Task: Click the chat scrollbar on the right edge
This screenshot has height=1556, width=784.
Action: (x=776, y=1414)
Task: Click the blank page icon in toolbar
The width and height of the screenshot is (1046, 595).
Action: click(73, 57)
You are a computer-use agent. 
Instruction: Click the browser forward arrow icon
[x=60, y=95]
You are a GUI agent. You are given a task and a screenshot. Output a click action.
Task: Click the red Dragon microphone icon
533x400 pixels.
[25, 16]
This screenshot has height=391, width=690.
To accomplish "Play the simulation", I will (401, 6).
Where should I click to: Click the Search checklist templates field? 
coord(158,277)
******************************
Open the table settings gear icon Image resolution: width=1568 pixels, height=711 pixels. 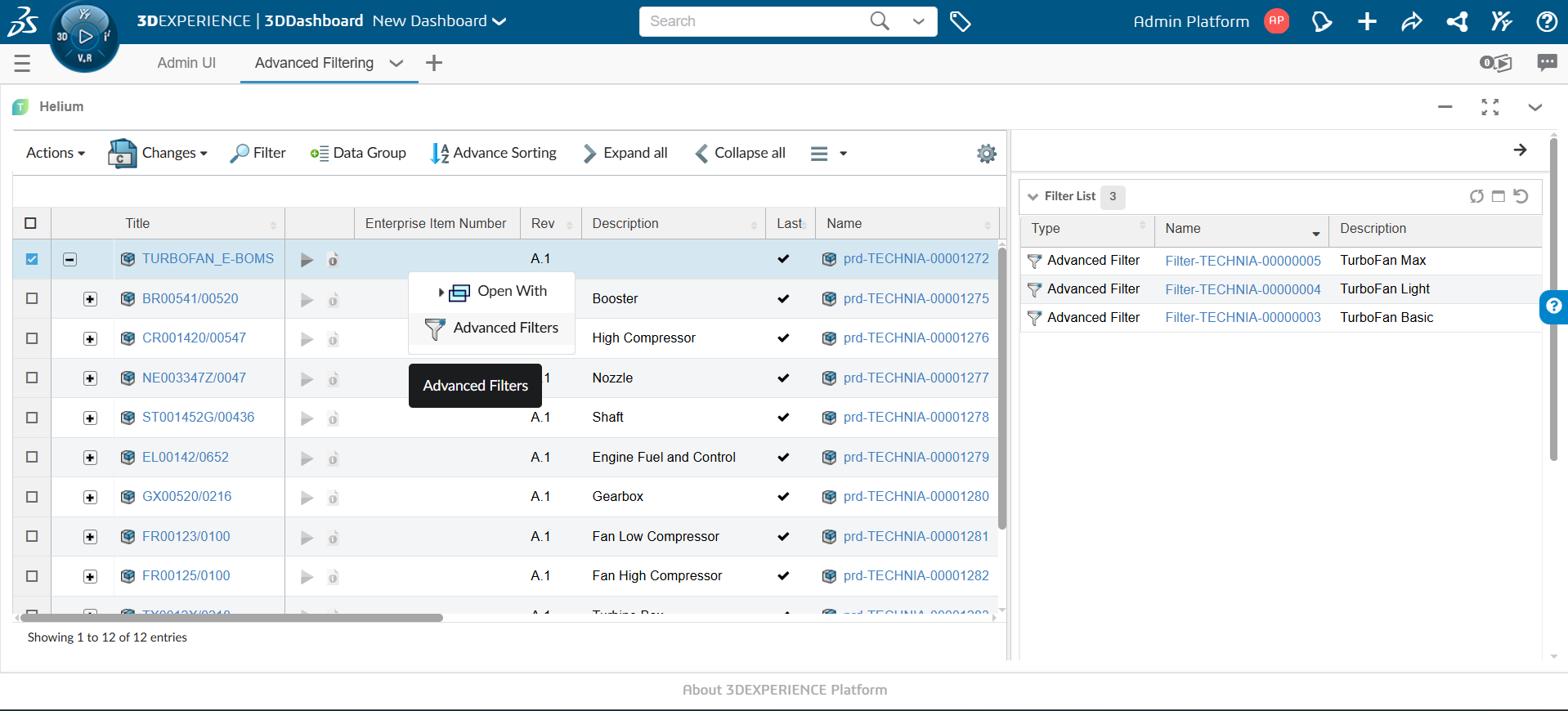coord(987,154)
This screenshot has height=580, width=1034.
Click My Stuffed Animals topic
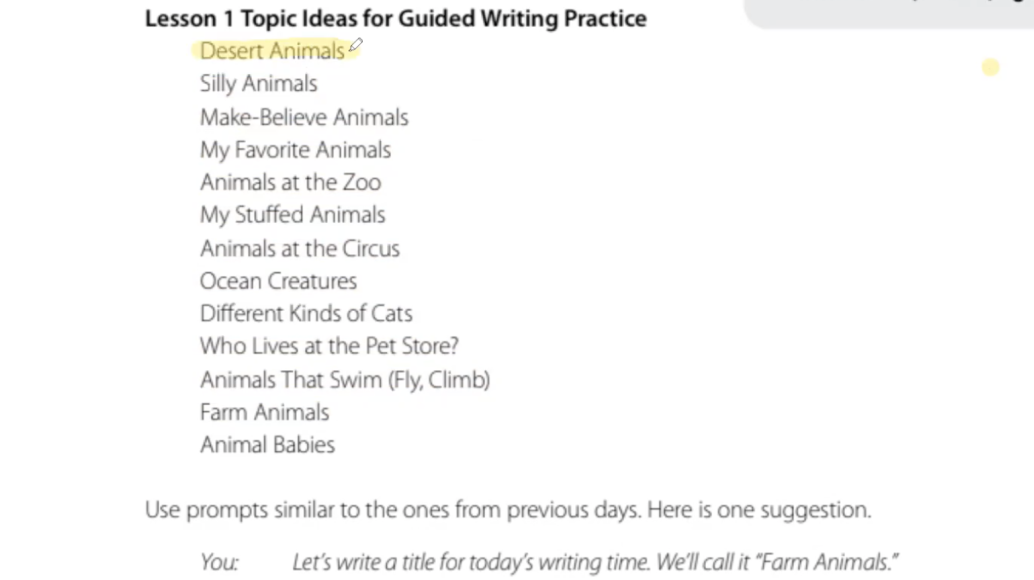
******************************
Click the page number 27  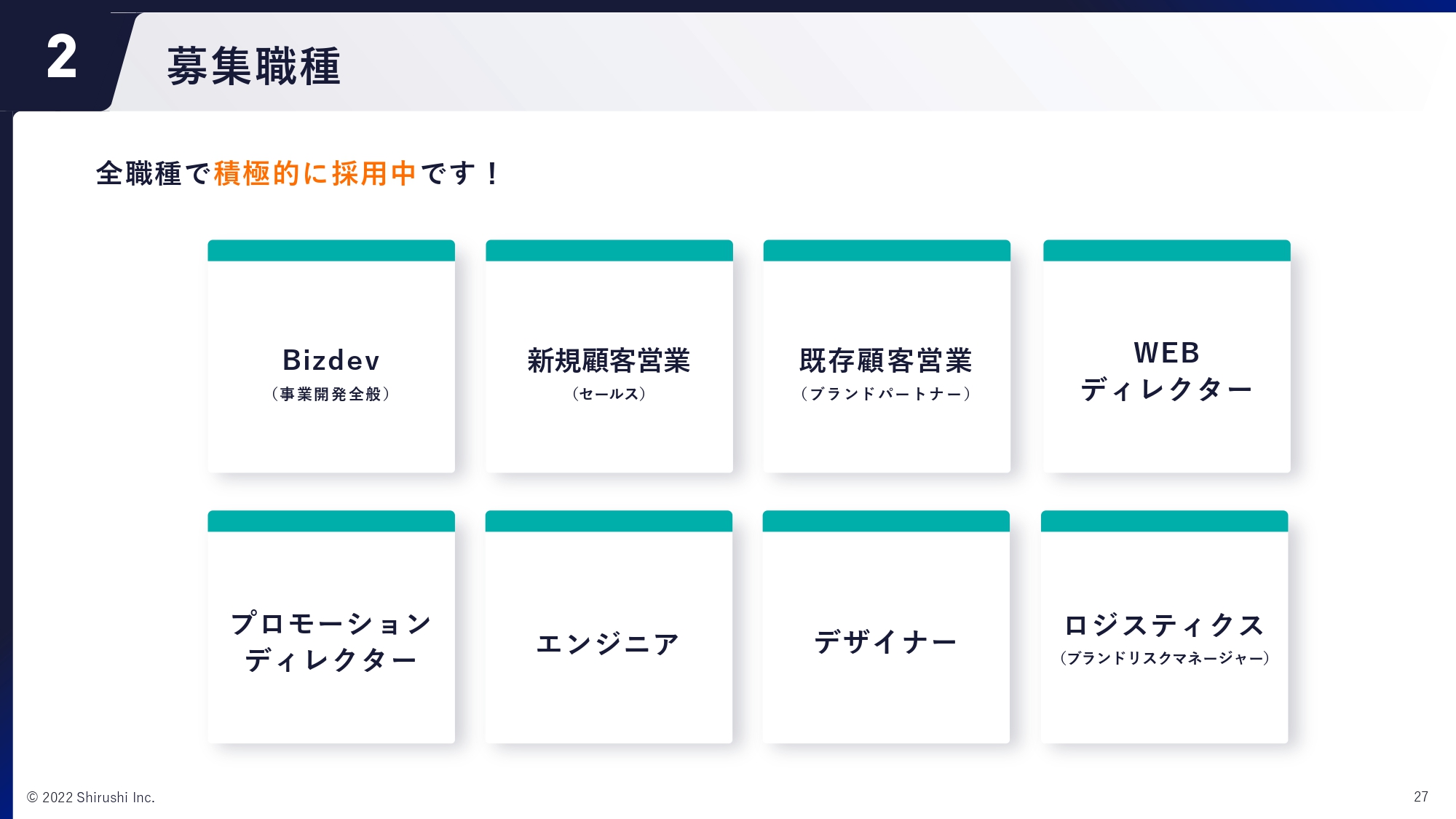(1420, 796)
******************************
**Assignment:**
Copy verbatim, from the listing above, each line from the one containing "Task: Click the chat" down to the one containing "You are a computer-use agent.", inclusive.

**Response for this exercise:**
Task: Click the chat scrollbar on the right edge
This screenshot has height=1556, width=784.
Action: (x=776, y=1414)
Task: Click the blank page icon in toolbar
The width and height of the screenshot is (1046, 595).
Action: click(73, 57)
You are a computer-use agent. 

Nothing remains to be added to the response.